═════ Extrait à lire ═════

Où l’on se plonge dans les dérives genevoises avant de vivre un polar métaphysique du côté de La Chaux-de Fonds et de survivre à une hécatombe dans les montagnes du Jura.
«Les ports c’est con/ Les gares aussi/ Quant aux Orly/ N’en parlons pas/ J’aime bien ma taule/ Et mes bouquins/ Je voyage en douce/ Ça me coûte rien…» chantait le Ferré de ma jeunesse. La raideur du propos me choquait d’autant plus que j’aimais bien les gares, mais elle rejoignait aussi en profondeur un goût de la lecture solitaire qui jamais ne m’abandonna. Surtout quand les jours baissent, vers la fin novembre.
Ainsi, ces dernières semaines, je me suis payé une longue balade en Suisse romande. J’ai beau m’y agiter en tous sens depuis longtemps, il y a toujours des découvertes à faire. Laissées au hasard, elles sont parfois surprenantes.
Bon prince envers notre métropole locale, j’ai commencé par Genève où Jean-Michel Olivier situe l’action d’un ambitieux roman («L’Amour fantôme», L’Age d’Homme) où l’on voit une mère abusive réduire en bouillie un fils trop chéri. Le fiston s’émancipe aux lendemains de Mai 68 avec Rose, retombe dans le giron maternel en 1978 après avoir goûté à Mona rencontrée dans un happening branché et s’effondre en 1994 après s’être laissé séduire par les divagations New Age de Neige et fricoté avec une secte ressemblant fort à l’Ordre du Temple Solaire.
Jean-Michel Olivier tenait un bon filon en se branchant ces trois moments des modes genevoises de ces trente dernières années. Hélas! Ses personnages manquent trop de consistance, sont trop stéréotypés pour que le lecteur croche. Quelques mois de travail supplémentaires sur le texte, un affinement de l’écriture, auraient peut-être permis d’en faire un bon roman.
Abandonnant un homme plus que quadragénaire blotti contre le sein de sa mère plus que sexagénaire, j’ai quitté Genève pour les collines jurassiennes.
J’ai toujours eu un faible pour le Jura. J’y ai, à l’ombre de la Dent de Vaulion, passé une enfance magique dans une bicoque plantée au milieu des sapins du Risoux. Mon imagination n’éprouvait aucune difficulté à entendre hurler les meutes de loups de Curwood, mais peinait à imaginer l’univers des «Planteurs de la Jamaïque» et leurs champs de cannes à sucre. Notre sucre venait d’Aarberg. Les seules cannes de ma connaissance avaient une extrémité ferrée et l’autre recourbée en guise de poignée…
Quand un matin, au saut du lit, H. F., marchand de papier hygiénique, se met impromptu à suivre une dame aux chaussures dépareillées, l’une rouge l’autre noire, il n’a pas besoin de canne pour gagner les faubourgs d’une ville que l’on peut supposer être La Chaux-de-Fonds. C’est l’instinct (aidé par le goût: «malgré la jupe noire à mi-mollet, il subodora des jambes comme il les aimait…») qui le pousse dans ce mystérieux «Face à dos» imaginé par Jean-Bernard Vuillème. Mais le héros par inadvertance de ce polar hautement métaphysique est lui-même suivi par l’inspecteur If que le conseil d’administration a mis aux trousses du vendeur trop innovateur dans ses méthodes.

═════ Données ═════

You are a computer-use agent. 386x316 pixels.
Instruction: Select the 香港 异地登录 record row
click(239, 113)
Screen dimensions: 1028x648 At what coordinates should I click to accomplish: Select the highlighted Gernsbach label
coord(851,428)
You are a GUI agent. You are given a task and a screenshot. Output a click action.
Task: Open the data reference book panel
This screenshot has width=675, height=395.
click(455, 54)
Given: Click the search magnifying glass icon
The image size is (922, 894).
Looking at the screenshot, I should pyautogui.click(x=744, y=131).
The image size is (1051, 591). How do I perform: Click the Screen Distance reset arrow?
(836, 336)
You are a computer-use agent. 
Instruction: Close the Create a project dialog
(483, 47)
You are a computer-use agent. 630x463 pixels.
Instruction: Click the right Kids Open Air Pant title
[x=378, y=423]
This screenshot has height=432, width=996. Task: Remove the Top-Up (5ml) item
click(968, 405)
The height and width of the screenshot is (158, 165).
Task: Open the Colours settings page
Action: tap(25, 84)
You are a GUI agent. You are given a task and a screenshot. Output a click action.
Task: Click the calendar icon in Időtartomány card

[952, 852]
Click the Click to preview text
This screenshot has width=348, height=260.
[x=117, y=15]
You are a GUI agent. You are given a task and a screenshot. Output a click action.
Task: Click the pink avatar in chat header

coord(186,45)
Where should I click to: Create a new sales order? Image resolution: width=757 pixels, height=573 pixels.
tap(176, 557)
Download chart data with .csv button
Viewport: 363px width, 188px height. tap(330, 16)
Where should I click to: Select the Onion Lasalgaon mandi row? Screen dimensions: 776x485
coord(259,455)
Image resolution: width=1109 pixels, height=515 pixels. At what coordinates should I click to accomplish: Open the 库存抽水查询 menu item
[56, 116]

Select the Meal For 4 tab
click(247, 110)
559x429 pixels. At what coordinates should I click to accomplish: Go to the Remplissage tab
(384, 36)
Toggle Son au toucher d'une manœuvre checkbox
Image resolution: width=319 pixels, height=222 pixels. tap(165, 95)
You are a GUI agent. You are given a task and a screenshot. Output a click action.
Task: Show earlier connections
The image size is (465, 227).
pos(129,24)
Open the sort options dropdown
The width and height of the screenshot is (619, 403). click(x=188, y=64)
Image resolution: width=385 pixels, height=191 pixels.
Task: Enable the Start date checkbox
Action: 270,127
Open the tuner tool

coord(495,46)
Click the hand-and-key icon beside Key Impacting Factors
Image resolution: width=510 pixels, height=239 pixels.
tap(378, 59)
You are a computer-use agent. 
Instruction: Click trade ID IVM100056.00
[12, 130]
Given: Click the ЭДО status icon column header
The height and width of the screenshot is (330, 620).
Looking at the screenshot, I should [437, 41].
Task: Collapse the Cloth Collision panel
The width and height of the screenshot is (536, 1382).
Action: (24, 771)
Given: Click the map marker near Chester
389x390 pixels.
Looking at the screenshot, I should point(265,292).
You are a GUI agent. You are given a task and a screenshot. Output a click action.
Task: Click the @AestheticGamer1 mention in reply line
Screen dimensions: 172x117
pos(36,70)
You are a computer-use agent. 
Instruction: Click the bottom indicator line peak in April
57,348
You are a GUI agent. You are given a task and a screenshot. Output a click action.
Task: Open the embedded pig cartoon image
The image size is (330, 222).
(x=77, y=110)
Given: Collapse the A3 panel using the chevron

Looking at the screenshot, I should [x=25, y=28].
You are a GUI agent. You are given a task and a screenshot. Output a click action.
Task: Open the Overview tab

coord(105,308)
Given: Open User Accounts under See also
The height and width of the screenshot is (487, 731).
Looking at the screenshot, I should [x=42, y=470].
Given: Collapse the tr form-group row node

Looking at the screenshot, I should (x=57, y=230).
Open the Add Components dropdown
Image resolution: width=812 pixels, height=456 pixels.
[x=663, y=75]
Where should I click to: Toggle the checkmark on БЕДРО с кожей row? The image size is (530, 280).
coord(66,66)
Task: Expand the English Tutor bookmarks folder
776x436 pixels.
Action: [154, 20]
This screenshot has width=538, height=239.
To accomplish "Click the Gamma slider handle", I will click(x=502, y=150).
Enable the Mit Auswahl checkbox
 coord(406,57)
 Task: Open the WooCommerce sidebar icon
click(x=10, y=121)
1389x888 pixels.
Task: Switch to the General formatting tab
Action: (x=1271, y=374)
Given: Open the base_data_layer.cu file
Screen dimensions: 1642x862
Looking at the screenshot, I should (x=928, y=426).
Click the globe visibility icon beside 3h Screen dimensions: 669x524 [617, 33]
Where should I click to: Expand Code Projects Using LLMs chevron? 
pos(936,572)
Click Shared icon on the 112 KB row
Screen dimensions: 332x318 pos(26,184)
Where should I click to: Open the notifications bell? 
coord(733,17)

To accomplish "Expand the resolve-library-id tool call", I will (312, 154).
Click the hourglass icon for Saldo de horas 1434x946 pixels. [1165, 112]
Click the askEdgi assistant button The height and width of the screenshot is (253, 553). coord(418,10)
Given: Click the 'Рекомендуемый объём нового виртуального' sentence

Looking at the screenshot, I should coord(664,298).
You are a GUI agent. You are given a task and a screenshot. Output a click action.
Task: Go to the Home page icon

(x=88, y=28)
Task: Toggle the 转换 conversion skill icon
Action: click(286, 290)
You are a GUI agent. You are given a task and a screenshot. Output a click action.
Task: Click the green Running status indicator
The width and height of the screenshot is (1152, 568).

═════

**Exercices:**
A. Selon l'extrait à lire, en quelle année le fils du roman de Jean-Michel Olivier retombe-t-il dans le giron maternel ?
B. Réécrivez le passage de l'extrait à lire situé entre « Ainsi, ces dernières » et « sont parfois surprenantes. », bornes incluses, en remplaçant « balade » par « promenade ».

**Réponses:**
A. En 1978.

B.
Ainsi, ces dernières semaines, je me suis payé une longue promenade en Suisse romande. J’ai beau m’y agiter en tous sens depuis longtemps, il y a toujours des découvertes à faire. Laissées au hasard, elles sont parfois surprenantes.